But the most disturbing example of wine industry rejection came with the magazine’s sixth issue, which depicted a female African American model on the cover.

“Just for that – because she was African American – we got thrown out of a couple of tasting rooms,” says Roberts. “It was unbelievable. Our whole purpose was to reach out to other demographics . . . and basically outside of that little white bubble.”

But the wine industry, by and large, was not interested in financing this mission, and after several years of struggling with the support of only a handful of loyal advertisers, Roberts officially announced the demise of the magazine on February 15.

Roberts, who is currently penning a book about his ten-year journey with Wine X, predicts that without an active youth-recruiter among the media, many young wine drinkers will revert to the lowly level of beer chugging. Moreover, he says, the very nature of the wine world is far from welcoming to newcomers.

“The industry tells people how to drink wine, when to drink it, where it’s appropriate, what foods to pair it with, and people become so intimidated that first-timers just say, ‘I’m not drinking that stuff.’”
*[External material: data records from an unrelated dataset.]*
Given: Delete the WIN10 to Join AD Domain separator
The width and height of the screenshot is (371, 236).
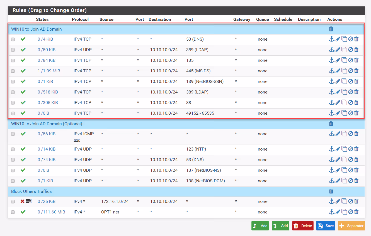Looking at the screenshot, I should (331, 29).
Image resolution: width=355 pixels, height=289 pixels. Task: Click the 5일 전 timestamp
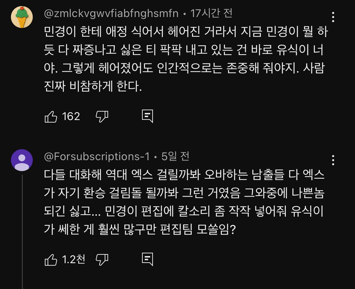175,157
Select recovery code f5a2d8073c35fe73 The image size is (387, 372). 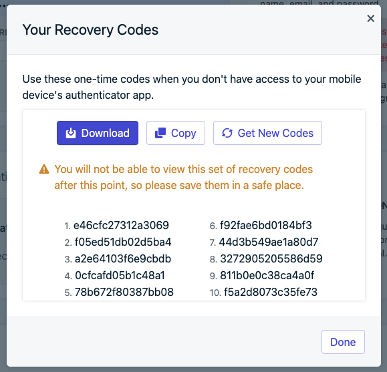coord(271,292)
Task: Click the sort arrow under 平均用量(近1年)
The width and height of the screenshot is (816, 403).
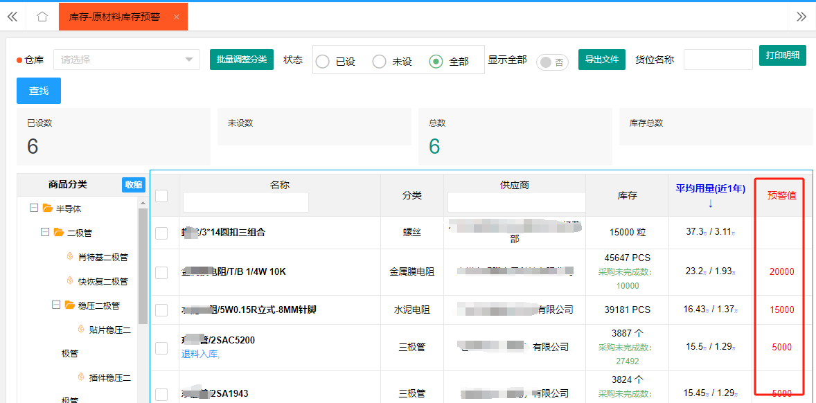Action: pos(710,204)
He claims that Wine X served as a guiding light to Generation Xers curious about this enchanting thing called wine. But, before I finish, I want to clear things up: I’m 27 years old, and never did I read Wine X. I could not bear its super-hip lingo style and the supposition that I am part of the demographic who allegedly likes to read such fluff, and by no means do I feel suddenly disenfranchised or lost as Wine X goes to its grave. There.

Meanwhile, I’ll keep drinking wine. Why would I quit? Because Wine X tanked? No. I don’t need a media mentor to maintain my interest in wine. As for those who promote the old conventions and ideals of food pairing, stemware design, wine-drinking attire, wine-tasting vocabulary, and proper wine-drinker demographics, I’ll ignore them. I know what wine I like (Zinfandel, Petite Sirah and the other big fruit-bombs). I know how I like it, and who I like to drink it with, and I won’t be intimidated by the stodgy Baby Boomer bullies who ran Wine X off the road.